• **TASK BRIEF**: Could you copy each line of the listing below that has the word "computer"?

• **EXTRACTED MATERIAL**:

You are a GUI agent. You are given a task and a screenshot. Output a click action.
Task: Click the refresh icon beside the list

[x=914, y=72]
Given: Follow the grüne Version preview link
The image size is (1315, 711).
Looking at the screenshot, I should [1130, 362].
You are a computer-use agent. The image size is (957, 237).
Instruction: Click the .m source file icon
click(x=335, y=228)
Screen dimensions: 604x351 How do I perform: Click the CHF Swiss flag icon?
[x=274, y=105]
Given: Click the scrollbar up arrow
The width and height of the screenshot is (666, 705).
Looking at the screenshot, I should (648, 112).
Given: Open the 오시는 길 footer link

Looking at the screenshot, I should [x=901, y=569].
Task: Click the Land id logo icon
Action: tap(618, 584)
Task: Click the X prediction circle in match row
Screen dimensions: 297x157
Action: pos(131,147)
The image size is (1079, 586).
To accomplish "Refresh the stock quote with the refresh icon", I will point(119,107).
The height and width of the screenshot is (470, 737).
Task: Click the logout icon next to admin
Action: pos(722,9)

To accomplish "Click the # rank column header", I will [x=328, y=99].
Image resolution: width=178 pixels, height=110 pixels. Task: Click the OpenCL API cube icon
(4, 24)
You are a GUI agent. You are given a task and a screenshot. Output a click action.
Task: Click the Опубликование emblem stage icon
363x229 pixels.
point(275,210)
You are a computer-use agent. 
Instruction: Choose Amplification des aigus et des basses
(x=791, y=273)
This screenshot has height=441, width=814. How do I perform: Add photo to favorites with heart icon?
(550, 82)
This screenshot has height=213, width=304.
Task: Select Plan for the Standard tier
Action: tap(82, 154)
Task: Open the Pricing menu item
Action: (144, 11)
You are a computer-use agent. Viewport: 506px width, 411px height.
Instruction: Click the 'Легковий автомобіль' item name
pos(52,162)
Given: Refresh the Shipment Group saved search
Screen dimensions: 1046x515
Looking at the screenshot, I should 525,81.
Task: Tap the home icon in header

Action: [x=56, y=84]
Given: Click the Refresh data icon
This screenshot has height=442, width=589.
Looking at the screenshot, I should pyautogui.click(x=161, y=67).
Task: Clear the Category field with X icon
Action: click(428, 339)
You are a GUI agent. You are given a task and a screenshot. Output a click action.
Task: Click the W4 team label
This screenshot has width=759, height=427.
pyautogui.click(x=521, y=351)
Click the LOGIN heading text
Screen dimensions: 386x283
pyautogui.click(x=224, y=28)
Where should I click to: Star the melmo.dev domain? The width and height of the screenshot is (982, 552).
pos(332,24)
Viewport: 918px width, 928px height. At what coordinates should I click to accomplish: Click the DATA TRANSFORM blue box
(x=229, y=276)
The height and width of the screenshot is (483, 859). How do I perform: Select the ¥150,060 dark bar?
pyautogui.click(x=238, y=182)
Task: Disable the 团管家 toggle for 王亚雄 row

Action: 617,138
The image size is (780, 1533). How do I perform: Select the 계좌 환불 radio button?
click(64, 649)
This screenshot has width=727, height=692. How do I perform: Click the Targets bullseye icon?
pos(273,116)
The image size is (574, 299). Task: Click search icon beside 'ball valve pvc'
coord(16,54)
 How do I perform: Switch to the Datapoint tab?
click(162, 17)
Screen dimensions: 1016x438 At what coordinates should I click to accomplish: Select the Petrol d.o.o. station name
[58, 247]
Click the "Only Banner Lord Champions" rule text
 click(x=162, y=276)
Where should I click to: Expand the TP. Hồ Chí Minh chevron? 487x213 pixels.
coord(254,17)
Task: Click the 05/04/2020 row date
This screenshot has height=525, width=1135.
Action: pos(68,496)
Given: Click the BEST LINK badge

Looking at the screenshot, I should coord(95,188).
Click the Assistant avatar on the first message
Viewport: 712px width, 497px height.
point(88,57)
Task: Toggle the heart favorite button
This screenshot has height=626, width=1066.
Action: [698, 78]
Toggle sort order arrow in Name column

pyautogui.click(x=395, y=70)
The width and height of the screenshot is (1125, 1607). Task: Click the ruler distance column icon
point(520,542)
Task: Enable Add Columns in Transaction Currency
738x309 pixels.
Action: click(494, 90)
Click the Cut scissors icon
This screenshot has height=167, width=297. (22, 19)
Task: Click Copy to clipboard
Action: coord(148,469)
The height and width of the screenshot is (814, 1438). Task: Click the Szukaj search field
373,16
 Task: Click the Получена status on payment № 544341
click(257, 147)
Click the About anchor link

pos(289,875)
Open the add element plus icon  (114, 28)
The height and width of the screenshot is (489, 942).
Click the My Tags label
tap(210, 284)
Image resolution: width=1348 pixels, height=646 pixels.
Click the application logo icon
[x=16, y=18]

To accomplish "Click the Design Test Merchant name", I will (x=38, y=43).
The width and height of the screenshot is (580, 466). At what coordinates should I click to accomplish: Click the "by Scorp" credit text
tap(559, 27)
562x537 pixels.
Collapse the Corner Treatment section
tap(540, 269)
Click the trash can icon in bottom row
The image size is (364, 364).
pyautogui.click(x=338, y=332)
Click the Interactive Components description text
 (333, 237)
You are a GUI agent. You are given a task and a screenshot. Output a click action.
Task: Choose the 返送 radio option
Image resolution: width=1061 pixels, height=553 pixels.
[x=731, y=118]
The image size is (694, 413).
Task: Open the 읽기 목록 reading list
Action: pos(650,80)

• **OUTPUT FOR THIS TASK**:
You are a computer-use agent. The image size is (957, 237).
You are a computer-use agent. 
You are a computer-use agent. Viewport: 506px width, 411px height.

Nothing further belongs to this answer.